Re: [reiserfs-list] Filesystem corruption after resize

2002-06-12 Thread Baldur Norddahl

Quoting Vitaly Fertman ([EMAIL PROTECTED]):
 Hi, 
 
  Hello,
  The exact commands used are:
 
  resize_reiserfs -s 400G /dev/vg01/stuff
  lvreduce -l 16693 /dev/vg01/stuff
  pvmove -v /dev/md1
  vgreduce -v vg01 /dev/md1
  resize_reiserfs /dev/vg01/stuff
  reiserfsck --check /dev/vg01/stuff
 
  This all worked like a charm, until I noticed that a nightly script that
  scans all files, no longer was able to access about 20 files (access denied
  even though the script is running as root).
 
 Do you mean reiserfsck finished without any error/warning massage? 

Yes, it did not detect any errors after the resize. The errors turned up a
day after. So it might not be 100% that those two events are linked. But
since nothing else was done that could justify corruptions, that is the
theory I am working on.

 This progs I send to you is what is going to be the next release. 
 Please run --check and tell me what is in fsck.log. You can run 
 --fix-fixable if it says so, but it would be better to run 
 rebuild-tree on a copy (it is not a release). Or you can do the following:
 
 debugreiserfs/debugreiserfs -p /dev/vg01/stuff | gzip -p  stuff.gz
 
 it will pack metadata (without filebodies), I will download it and test 
 locally.

I will send you those two files in a seperate mail.

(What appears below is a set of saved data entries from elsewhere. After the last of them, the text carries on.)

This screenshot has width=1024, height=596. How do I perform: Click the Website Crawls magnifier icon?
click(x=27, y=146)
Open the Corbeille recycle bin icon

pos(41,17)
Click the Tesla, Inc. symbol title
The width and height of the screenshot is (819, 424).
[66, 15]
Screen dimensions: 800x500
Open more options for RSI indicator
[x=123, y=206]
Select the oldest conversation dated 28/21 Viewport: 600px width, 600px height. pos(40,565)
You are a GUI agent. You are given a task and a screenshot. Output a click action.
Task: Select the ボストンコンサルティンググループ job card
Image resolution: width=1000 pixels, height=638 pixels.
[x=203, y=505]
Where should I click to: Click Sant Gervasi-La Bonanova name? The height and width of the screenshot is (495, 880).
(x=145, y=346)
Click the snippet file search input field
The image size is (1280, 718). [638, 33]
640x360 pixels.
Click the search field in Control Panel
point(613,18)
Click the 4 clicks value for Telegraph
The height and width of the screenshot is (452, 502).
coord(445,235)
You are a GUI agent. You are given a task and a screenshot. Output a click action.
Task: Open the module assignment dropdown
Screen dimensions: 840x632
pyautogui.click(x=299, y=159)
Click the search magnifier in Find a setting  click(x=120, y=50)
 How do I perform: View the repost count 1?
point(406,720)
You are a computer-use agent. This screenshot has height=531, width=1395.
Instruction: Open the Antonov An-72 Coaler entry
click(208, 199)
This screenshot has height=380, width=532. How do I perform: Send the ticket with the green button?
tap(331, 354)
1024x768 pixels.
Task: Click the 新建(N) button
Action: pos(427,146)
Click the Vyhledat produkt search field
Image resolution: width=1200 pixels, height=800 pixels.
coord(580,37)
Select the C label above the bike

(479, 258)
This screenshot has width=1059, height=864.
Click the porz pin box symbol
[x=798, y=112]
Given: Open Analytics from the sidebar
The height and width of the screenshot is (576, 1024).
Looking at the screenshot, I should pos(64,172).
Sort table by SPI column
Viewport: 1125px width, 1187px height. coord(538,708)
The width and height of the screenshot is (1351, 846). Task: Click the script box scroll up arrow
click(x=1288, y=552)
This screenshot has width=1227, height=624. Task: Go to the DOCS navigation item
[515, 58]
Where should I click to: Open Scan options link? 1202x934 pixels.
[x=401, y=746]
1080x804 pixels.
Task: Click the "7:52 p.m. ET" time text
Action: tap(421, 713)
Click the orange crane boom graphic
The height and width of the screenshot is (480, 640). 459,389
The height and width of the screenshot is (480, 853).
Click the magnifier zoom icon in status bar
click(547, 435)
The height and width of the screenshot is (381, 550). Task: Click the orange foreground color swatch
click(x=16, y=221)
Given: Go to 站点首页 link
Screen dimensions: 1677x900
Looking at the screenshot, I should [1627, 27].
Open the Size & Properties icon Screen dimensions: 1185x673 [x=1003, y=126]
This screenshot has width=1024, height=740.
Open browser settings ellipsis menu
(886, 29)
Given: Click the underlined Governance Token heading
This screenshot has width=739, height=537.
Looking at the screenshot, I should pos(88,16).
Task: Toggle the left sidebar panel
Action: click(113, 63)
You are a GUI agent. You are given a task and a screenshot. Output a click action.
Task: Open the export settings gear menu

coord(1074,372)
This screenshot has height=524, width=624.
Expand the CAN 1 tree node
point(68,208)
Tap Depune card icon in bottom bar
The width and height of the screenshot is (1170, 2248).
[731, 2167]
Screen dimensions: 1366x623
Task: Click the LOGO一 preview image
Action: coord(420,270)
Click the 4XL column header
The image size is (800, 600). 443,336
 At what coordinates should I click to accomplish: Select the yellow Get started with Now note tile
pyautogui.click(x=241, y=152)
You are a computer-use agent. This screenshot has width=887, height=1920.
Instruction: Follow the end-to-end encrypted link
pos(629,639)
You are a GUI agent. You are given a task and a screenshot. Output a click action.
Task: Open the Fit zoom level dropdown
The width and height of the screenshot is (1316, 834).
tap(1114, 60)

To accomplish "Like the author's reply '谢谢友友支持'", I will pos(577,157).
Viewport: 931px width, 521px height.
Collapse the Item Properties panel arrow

I copied all the data over to the other raid device, so I am not so much
concerned about rescueing the filesystem - I could just reformat the whole
thing and copy the files back.

But I would very much like to find out what happened so I can take actions
to prevent it from happening again. Particularly I need to know if resizing
on lvm devices is working properly, since I will need to resize again
shortly when the replacement disk arrives.

Baldur



[reiserfs-list] Filesystem corruption after resize

2002-06-11 Thread Baldur Norddahl

Hello,

First something about my setup:

md0: 8x80 GB in a RAID5 configuration
md1: 4x160 GB in a RAID5 configuration
/dev/vg01/stuff: the union of md0 and md1 done with lvm.

dark:/mnt# reiserfsck -V

-reiserfsck, 2002-
reiserfsprogs 3.x.1a

dark:/mnt# resize_reiserfs -v

-resize_reiserfs, 2002-
reiserfsprogs 3.x.1a

Usage: resize_reiserfs  [-s[+|-]#[G|M|K]] [-fqv] device

dark:/mnt# cat /proc/version 
Linux version 2.4.18 (root@dark) (gcc version 2.95.4 20011006 (Debian
prerelease)) #1 SMP Fri Apr 12 13:40:03 CEST 2002

The system is a dual AMD Athlon(tm) MP 1800+ (1533 MHz), with 1 GB memory.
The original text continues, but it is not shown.